One of the most effective approaches is to leverage off-chain storage solutions. Instead of storing large data sets directly on the blockchain, developers can store a hash or reference to the data on-chain, whilst keeping the actual data in decentralised storage systems like IPFS. This method significantly reduces gas costs and allows for more efficient data management.
This is often seen with NFT drops where the image itself is stored on IPFS and linked to within the smart contract. Because storing 10,000 high res images on Ethereum mainnet would cost a generational fortune.
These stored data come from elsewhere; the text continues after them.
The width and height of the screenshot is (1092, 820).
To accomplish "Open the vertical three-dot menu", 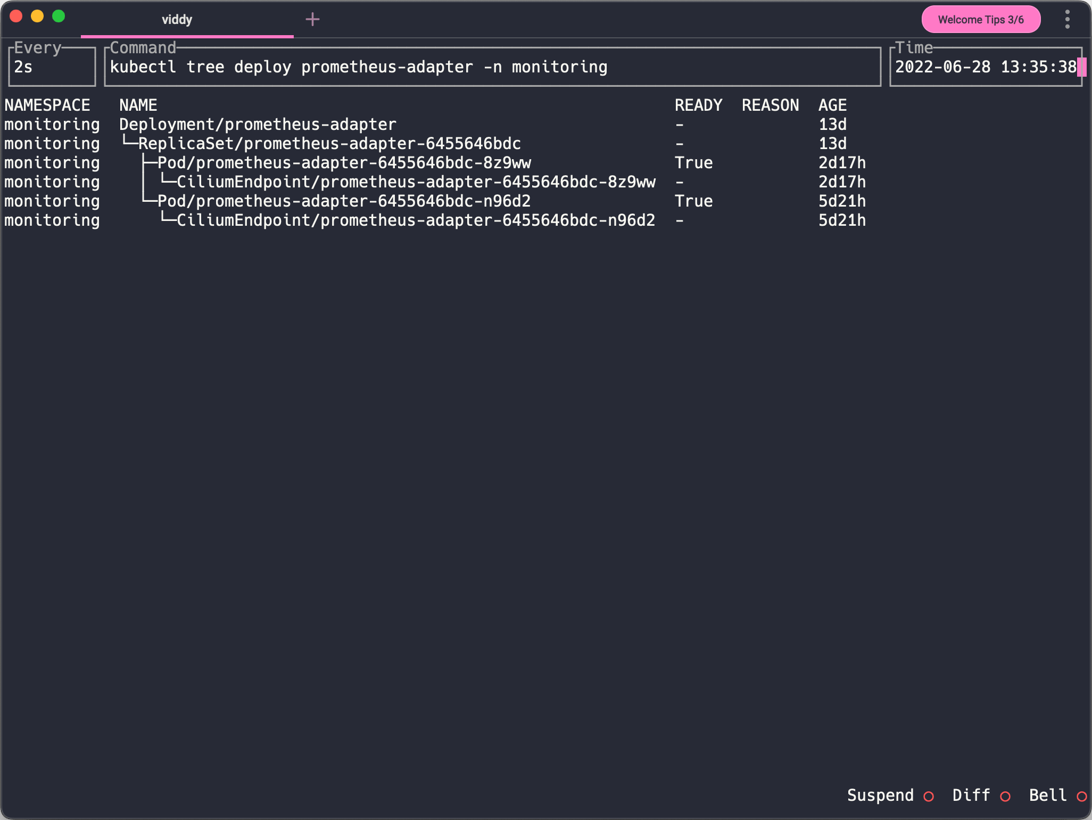I will pos(1067,20).
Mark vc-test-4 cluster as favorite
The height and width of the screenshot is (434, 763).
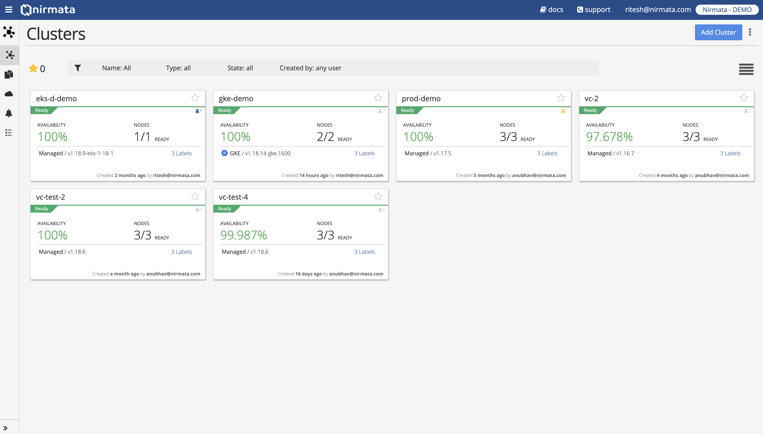pyautogui.click(x=378, y=196)
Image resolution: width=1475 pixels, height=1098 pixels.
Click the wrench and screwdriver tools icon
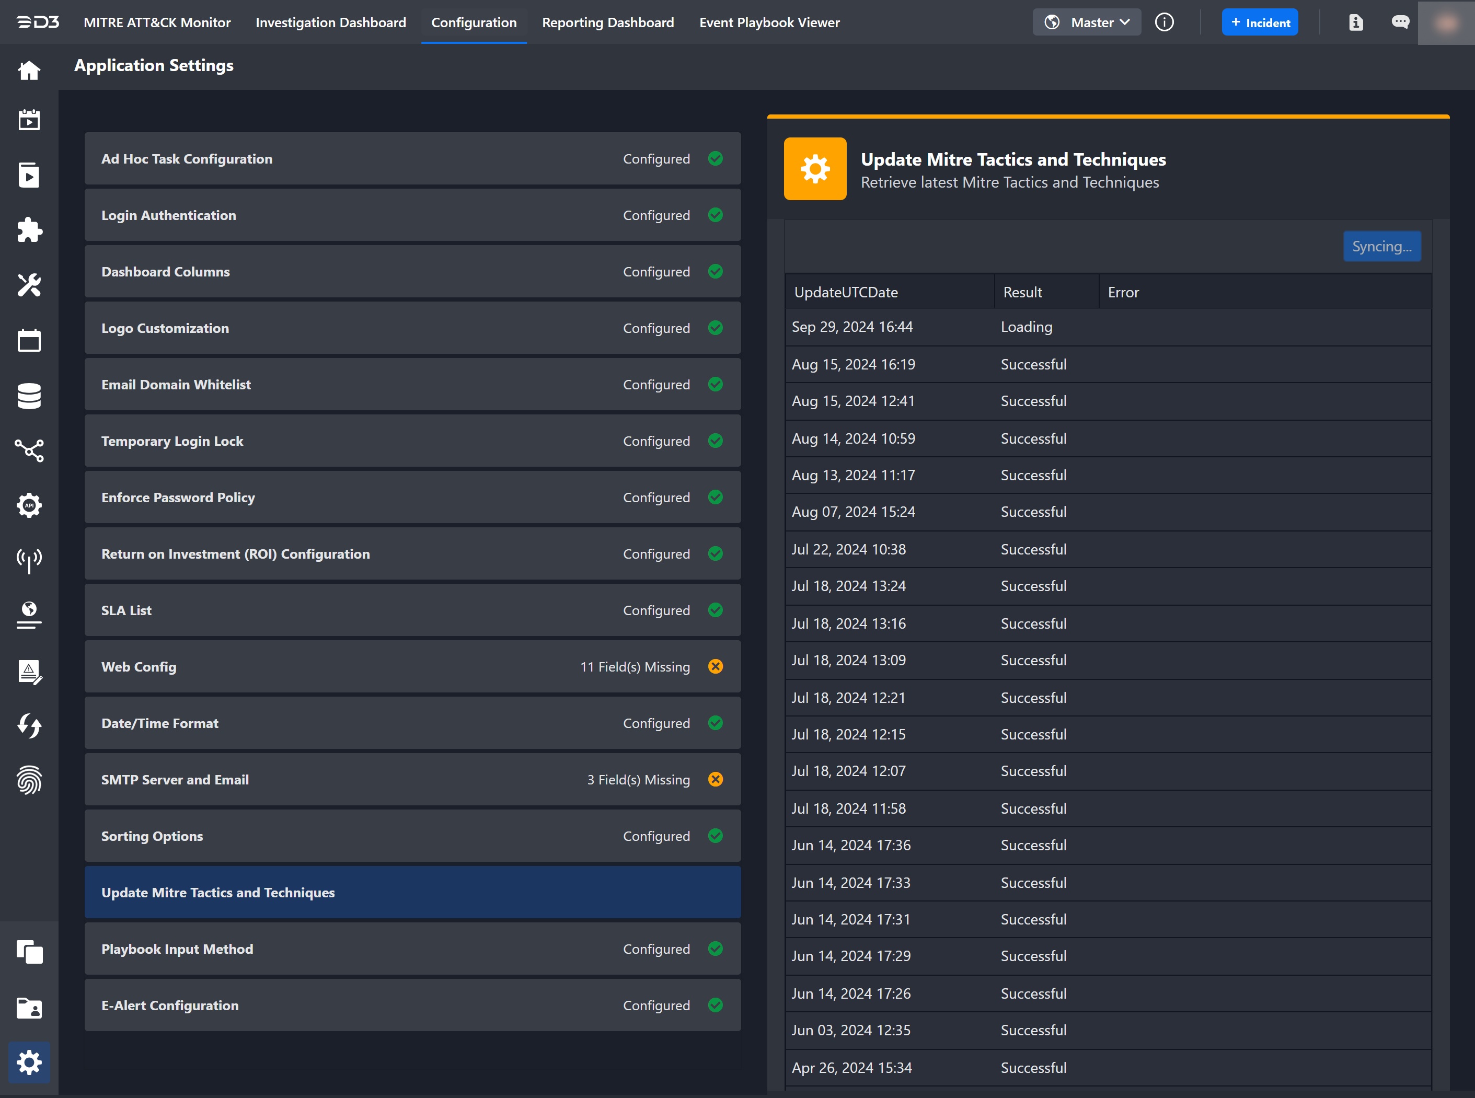29,285
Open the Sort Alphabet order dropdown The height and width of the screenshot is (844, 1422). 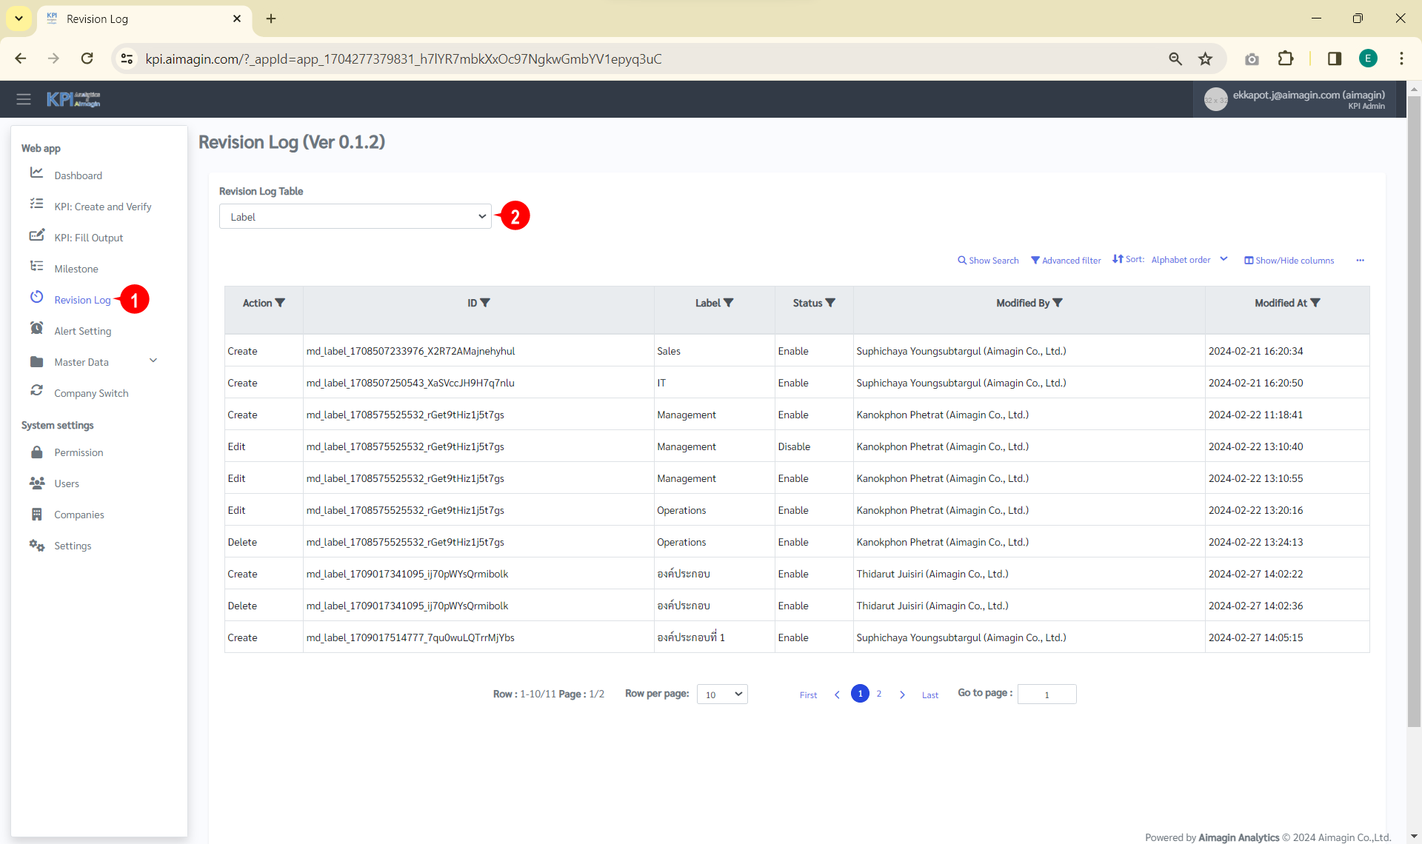pos(1189,260)
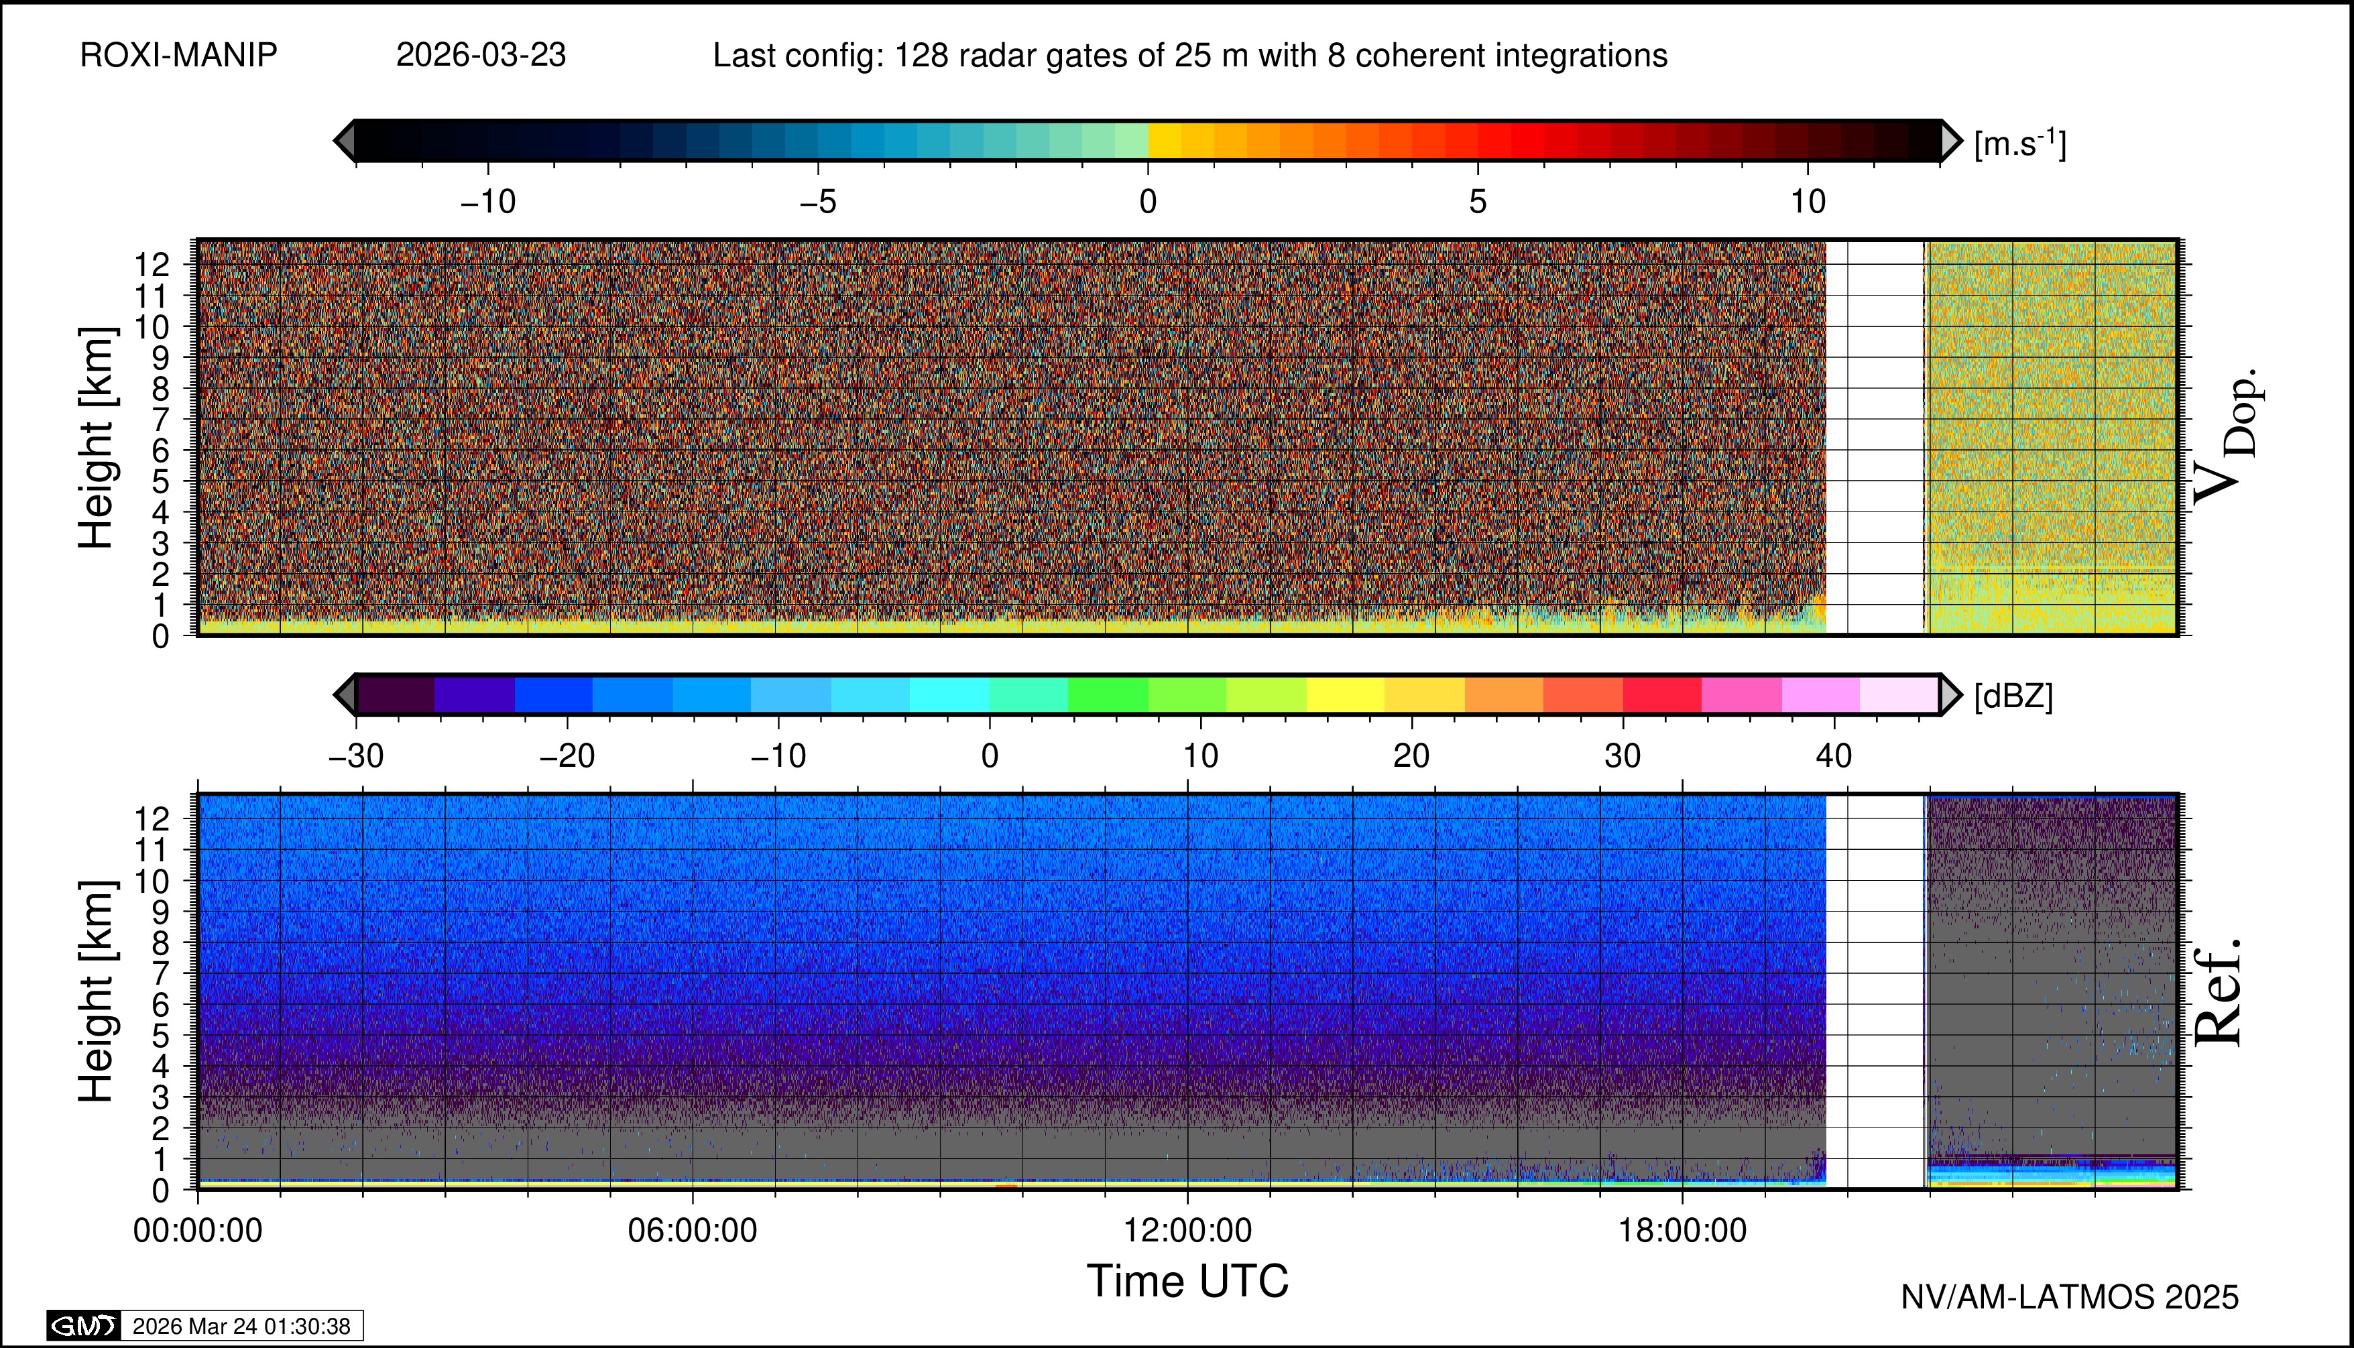Click the 12:00:00 time axis label
Viewport: 2354px width, 1348px height.
[x=1187, y=1230]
When on-chain storage is necessary, it’s crucial to optimise data structures, especially when dealing with large data sets. Mappings provide a key value pair lookups and don’t require iteration, making them ideal for scenarios where direct access to data is frequent but you don’t need to loop through that data which is often impossible as a data set grows due to gas limits.
Here’s a simple example of a user balance contract that can grow and scale as requried from the Solidity Snippets Github repo.
// SPDX-License-Identifier: MIT
pragma solidity >=0.8.0;
// Mapping Addresses To Balances
contract AddressMap {
mapping(address => uint) public balances;
function addFunds() public {
balances[msg.sender] = 1000;
}
function checkFunds(address _addr) public view returns(uint) {
return balances[_addr];
}
}This approach scales well as each new user covers the gas cost to store their account on chain when they call addFunds(), it minimises initial gas costs and reduces the risk of hitting block gas limits because at no point are we accessing anything other than a single point within a potentially large data set.
Solidity offers various data location options, including storage, memory, and calldata. Understanding and utilising these options appropriately can lead to significant optimisations. For instance, using calldata for function parameters that won’t be modified can save tx gas compared to using memory.
Storing large data in Solidity requires a thoughtful approach that balances on-chain and off-chain solutions, optimises data structures, and leverages Solidity’s unique features. By implementing these best practices, developers can create more efficient, cost-effective, and scalable smart contracts.